Do Curriculum & resource sellers need to be an approved ESA vendor in Iowa?
Yes. A curriculum or resource business can’t be paid with Students First Education Savings Accounts funds until it’s an approved vendor / service provider and is set up on Odyssey. Families can only spend their account on vendors the program has cleared, so registration is the gate between you and the money. The good news: once you’re approved you’re visible to every family in the program looking for a curriculum or resource business.
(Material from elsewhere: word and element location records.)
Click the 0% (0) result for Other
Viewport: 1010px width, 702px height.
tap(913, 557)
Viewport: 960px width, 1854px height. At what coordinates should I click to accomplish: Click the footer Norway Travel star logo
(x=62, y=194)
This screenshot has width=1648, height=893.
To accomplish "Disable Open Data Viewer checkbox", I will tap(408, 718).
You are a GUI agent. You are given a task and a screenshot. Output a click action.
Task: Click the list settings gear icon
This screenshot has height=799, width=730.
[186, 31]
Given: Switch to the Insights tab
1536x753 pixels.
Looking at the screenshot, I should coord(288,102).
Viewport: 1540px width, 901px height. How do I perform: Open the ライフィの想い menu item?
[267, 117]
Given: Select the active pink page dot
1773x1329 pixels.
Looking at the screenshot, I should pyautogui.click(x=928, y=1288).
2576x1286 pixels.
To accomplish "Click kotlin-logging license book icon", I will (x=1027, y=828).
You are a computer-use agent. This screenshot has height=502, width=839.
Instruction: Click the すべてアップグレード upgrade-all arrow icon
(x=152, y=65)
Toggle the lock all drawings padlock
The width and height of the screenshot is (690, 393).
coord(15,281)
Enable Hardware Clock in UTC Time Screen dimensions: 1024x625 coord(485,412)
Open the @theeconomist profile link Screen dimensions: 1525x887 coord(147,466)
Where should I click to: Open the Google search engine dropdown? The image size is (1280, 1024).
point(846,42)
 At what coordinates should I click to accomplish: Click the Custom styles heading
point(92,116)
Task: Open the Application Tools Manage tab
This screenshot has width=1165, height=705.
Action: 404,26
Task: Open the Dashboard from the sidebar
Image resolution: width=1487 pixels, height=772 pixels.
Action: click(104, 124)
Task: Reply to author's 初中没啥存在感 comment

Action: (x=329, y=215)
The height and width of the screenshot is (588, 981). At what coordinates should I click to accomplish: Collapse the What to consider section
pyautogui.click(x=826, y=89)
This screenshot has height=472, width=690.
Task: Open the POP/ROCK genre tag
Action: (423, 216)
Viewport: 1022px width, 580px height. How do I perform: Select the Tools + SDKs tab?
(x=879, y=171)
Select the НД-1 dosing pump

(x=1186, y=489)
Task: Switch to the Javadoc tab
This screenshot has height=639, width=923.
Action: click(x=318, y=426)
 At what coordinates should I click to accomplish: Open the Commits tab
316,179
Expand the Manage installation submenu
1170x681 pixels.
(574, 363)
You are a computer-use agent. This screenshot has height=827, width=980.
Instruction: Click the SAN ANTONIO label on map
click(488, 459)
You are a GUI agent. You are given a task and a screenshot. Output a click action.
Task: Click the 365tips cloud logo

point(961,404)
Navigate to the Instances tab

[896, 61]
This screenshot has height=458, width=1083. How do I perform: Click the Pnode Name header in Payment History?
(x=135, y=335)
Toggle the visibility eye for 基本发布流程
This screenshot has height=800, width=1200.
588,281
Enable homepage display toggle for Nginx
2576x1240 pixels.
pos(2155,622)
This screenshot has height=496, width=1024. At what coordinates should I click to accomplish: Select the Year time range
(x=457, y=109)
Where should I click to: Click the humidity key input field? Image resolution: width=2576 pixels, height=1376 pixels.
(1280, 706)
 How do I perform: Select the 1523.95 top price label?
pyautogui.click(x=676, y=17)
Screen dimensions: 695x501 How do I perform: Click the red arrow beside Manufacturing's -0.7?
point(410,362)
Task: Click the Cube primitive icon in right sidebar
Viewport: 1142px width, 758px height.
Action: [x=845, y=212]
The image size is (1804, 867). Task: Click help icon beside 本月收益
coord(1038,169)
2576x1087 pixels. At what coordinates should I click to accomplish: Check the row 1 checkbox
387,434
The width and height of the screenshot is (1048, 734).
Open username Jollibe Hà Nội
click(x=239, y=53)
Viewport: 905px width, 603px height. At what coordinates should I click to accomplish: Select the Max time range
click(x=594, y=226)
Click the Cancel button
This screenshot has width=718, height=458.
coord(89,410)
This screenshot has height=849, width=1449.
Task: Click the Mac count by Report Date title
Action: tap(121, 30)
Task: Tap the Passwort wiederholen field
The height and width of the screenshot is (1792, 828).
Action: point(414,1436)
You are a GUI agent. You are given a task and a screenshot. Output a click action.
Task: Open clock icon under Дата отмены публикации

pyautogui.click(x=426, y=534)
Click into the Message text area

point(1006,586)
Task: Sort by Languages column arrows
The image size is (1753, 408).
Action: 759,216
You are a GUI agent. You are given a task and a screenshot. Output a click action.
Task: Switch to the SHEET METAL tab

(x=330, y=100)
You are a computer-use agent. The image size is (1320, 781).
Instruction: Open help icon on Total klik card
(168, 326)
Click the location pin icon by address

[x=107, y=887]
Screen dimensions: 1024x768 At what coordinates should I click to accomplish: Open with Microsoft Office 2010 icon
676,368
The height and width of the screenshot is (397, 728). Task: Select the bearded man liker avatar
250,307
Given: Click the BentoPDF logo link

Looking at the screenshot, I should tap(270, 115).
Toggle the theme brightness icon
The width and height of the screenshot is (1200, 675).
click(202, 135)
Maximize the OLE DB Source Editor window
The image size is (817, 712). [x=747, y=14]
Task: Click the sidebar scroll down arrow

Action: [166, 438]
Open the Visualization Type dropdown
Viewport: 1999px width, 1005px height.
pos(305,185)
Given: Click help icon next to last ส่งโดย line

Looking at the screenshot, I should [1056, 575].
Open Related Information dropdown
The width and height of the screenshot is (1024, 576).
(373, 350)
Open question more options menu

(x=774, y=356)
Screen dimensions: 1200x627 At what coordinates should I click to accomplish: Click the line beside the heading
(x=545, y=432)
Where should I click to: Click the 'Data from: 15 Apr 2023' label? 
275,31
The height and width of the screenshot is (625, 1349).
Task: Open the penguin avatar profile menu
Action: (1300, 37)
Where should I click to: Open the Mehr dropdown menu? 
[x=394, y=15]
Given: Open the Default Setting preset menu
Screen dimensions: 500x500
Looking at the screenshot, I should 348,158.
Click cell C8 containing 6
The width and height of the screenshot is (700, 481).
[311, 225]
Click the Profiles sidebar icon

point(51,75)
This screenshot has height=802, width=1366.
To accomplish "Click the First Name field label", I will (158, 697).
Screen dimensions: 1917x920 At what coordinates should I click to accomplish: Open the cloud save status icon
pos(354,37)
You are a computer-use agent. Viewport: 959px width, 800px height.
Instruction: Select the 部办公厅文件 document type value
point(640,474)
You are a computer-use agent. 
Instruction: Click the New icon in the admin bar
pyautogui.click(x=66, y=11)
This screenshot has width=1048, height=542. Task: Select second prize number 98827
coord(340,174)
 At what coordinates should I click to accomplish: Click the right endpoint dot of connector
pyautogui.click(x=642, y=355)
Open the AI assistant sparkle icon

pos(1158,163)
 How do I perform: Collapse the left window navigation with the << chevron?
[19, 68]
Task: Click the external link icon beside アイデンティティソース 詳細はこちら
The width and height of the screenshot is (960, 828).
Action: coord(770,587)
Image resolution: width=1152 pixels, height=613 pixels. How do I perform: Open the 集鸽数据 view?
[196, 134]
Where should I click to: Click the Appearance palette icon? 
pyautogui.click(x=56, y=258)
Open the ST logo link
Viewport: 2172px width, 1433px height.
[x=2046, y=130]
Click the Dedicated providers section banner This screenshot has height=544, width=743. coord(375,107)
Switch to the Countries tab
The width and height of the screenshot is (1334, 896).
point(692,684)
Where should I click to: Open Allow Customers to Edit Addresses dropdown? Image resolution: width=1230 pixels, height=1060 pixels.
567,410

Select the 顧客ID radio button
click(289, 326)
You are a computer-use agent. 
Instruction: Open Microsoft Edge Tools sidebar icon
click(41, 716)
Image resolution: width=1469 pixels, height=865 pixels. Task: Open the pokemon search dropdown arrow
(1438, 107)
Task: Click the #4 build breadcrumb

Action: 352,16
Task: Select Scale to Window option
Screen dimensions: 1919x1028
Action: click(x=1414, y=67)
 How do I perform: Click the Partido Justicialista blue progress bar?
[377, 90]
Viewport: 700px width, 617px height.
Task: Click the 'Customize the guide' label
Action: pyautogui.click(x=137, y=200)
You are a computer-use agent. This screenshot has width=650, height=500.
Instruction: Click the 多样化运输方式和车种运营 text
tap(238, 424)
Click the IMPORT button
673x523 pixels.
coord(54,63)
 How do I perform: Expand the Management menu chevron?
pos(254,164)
What you can bill Students First Education Savings Accounts for
As a curriculum or resource business in Iowa, the approved spending categories you’ll typically invoice against are:
- Tuition
- Tutoring
- Curriculum & instructional materials
- Therapies
- Supplemental instruction
Whatever the category, the line items on your invoice must name the educational subject (e.g. “Grade 4 mathematics”, not just “tutoring”) — a vague description is the single most common reason a curriculum or resource business’s invoice is returned.
How much can a curriculum or resource business earn from Iowa ESA?
Iowa families receive ~$7,800/student, and ~27,900 students. You’re paid per service you deliver and invoice — there’s no platform cap on how many families a curriculum or resource business can serve, so your ceiling is how many students you take and how cleanly your invoices clear Odyssey.
How a curriculum or resource business gets paid through Odyssey
Odyssey acts as the program manager and marketplace — you list services and it deposits funds into your business bank account. You deliver the service, send a compliant itemised invoice, the family approves it against their balance, and Odyssey releases the funds. See the full Iowa payment walkthrough →
Invoice Odyssey without rejections
As a curriculum or resource business, your invoices must meet Iowa’s exact fields. Build a compliant one free:
Curriculum & resource sellers + Students First Education Savings Accounts FAQ
Can Curriculum & resource sellers accept Students First Education Savings Accounts funds in Iowa?
Yes. Curriculum & resource sellers can register as approved Students First Education Savings Accounts vendors / service providers in Iowa and be paid through Odyssey. Confirm your services fall into the Students First ESA program's approved categories.
Do Curriculum & resource sellers need a license or credential to take ESA in Iowa?
It depends on the service. Iowa requires a valid credential or license for services that legally need one (for example licensed therapy, and in some states academic tutoring). Your invoice must show that credential where it applies — see the Iowa eligibility steps above.
How does a curriculum or resource business get paid by Odyssey?
Odyssey acts as the program manager and marketplace — you list services and it deposits funds into your business bank account.
How long does it take a curriculum or resource business to get approved as a vendor?
Approval timelines vary by program and how complete your application is. The fastest path is submitting clean compliance documents the first time — a missing voided check, EIN letter, or credential is the usual cause of delay.
What can a curriculum or resource business bill Students First Education Savings Accounts for?
Approved categories include Tuition, Tutoring, Curriculum & instructional materials, Therapies, Supplemental instruction. Each invoice line must name the educational subject, not just the service type.
Full Iowa ESA vendor guide → · Not legal advice — verify with the official program.